[CWB] Does cwb-align-encode support utf8?
Hardie, Andrew
a.hardie at lancaster.ac.uk
Thu Jul 12 15:20:03 CEST 2012
Hmmm. Ray’s initial problem was solved, but there does seem to be an underlying problem – arising from the English charset defaulting to Latin1 when unspecified, and the aligned Chinese data thus being treated as Latin1 for output. (Though I don’t understand why the Chinese data, once output, wasn’t treated as UTF8 by the terminal...)
There is some kind of issue here, however I’m not quite sure what the answer is.
· Clearly, it would be advantageous to allow alignment to be declared between two corpora that are in different charsets.
· However, that creates problems for display, since...
· ...it’s equally clearly undesirable for CQP to be outputting two charsets in the same chunk of output.
· Possible solutions:
o If the aligned chunk comes from a corpus with a different charset from the main corpus, recode it
§ (using iconv or something)
o If the aligned chunk comes from a corpus with a different charset from the main corpus, print an error message
o If the aligned chunk comes from a corpus with a different charset from the main corpus, print its position in the corpus
o Disallow alignment between corpora with different charsets.
Thoughts, everyone?
Andrew.
From: cwb-bounces at sslmit.unibo.it [mailto:cwb-bounces at sslmit.unibo.it] On Behalf Of Ray Wu
Sent: 10 July 2012 03:54
To: Open source development of the Corpus WorkBench
Subject: Re: [CWB] Does cwb-align-encode support utf8?

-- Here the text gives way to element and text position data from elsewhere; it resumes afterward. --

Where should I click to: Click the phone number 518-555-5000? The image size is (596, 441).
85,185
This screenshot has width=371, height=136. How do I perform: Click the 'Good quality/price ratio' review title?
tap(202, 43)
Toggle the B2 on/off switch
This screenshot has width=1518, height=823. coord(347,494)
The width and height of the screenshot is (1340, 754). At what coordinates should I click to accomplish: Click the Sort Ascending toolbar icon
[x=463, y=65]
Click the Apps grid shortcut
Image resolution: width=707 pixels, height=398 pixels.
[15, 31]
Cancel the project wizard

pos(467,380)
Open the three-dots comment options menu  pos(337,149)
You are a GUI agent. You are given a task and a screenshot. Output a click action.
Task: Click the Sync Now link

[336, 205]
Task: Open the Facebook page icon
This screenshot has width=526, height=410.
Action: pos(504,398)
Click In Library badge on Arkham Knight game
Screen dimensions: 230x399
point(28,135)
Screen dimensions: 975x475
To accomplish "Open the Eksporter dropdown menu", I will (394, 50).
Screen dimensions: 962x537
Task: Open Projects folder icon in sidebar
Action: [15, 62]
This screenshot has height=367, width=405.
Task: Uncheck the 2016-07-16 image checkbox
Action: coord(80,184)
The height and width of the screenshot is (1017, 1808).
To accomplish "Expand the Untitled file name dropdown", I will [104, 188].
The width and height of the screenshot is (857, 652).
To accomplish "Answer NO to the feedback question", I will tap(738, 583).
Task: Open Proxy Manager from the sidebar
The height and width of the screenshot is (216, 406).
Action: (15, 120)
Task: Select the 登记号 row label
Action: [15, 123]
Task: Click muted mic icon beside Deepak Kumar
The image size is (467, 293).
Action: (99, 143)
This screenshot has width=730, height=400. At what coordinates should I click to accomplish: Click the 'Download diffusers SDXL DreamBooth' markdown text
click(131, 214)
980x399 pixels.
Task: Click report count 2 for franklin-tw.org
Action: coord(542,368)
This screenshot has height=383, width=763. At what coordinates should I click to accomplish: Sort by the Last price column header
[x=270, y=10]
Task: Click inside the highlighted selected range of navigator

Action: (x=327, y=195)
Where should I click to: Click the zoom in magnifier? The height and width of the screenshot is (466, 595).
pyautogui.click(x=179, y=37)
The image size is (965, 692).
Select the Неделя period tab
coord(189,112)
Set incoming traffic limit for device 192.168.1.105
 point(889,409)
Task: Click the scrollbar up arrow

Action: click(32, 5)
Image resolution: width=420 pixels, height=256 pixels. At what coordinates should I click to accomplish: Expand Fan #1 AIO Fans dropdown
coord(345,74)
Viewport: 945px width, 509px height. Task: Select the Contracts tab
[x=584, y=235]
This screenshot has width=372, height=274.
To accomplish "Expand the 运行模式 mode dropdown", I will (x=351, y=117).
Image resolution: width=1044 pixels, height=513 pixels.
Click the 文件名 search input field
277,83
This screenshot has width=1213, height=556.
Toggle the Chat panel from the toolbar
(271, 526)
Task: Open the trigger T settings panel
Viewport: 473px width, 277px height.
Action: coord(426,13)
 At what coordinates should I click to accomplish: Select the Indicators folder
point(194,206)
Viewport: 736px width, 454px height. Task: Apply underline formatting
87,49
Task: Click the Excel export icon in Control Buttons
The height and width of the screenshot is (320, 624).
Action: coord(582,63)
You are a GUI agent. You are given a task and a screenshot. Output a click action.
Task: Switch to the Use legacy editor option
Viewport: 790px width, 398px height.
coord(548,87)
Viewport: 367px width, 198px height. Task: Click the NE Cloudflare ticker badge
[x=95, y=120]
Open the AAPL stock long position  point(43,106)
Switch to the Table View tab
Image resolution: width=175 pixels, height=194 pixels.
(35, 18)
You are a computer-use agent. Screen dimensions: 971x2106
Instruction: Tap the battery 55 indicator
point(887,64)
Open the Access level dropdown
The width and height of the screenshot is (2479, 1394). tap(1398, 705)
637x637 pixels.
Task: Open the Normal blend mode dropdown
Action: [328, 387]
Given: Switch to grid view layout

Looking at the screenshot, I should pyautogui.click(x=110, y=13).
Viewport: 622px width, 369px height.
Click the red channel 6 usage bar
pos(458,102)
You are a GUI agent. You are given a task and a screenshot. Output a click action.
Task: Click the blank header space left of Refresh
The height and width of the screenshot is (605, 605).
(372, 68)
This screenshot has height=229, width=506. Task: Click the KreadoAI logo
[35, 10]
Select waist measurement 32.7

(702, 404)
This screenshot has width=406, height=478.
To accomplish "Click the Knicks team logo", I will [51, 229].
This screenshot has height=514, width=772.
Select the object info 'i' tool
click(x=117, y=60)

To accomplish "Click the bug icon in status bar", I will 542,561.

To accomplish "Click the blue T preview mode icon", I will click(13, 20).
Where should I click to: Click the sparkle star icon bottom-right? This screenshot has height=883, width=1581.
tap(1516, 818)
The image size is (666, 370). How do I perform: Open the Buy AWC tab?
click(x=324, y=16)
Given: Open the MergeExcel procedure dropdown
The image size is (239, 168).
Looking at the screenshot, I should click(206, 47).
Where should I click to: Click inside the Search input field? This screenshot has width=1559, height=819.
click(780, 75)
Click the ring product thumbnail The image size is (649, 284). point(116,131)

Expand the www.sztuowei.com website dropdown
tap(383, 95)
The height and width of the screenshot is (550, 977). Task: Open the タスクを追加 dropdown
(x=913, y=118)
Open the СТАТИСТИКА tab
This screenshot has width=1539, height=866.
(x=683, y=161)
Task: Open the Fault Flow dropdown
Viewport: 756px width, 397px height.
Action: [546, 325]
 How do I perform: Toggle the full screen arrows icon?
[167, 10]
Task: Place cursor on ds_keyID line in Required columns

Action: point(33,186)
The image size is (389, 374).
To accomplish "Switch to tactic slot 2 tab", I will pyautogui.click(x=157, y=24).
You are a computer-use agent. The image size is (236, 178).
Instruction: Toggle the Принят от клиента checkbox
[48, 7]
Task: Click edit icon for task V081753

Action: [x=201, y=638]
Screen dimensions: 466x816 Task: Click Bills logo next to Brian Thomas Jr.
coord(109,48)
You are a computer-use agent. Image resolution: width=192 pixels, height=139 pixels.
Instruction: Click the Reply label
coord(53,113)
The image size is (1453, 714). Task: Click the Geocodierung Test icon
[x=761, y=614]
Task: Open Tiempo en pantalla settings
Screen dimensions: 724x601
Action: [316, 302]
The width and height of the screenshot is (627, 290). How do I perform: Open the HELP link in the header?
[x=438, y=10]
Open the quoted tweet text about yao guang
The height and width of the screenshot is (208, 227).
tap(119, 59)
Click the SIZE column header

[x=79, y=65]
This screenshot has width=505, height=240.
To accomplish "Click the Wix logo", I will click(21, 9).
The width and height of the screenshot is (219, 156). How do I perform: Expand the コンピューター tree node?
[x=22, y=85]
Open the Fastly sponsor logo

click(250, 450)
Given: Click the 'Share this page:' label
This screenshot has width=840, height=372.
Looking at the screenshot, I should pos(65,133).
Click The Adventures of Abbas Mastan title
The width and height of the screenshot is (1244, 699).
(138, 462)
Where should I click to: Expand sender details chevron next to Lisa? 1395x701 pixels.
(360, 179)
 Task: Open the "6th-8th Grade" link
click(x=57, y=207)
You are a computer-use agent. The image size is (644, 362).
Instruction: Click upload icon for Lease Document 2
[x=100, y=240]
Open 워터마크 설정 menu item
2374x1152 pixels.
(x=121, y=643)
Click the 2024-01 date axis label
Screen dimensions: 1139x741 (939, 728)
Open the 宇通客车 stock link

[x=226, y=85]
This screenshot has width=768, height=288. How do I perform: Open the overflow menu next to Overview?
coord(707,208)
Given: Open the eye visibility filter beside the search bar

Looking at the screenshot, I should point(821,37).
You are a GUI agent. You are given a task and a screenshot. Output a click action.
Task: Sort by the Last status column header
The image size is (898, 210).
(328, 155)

Ah, I switched BOTH "en" and "cn" to utf8 and it works now. The moral seems to always use utf8 when dealing with CJK scripts.
--
Best,
Ray
At 2012-07-10 09:29:56,"Ray Wu" <liangpingwu at 126.com> wrote:
Hi all,
Does anyone know whether cwb-align-encode support utf8 now? I'm running a problem when trying to align English with Chinese (encoded in utf8). It seems that I can query Chinese-English pairs but not reversely. The English-Chinese pairs do not give proper Chinese.
Ok, here is my scenario for your reference.
I have two toy corpora named "cn" and "en" respectively.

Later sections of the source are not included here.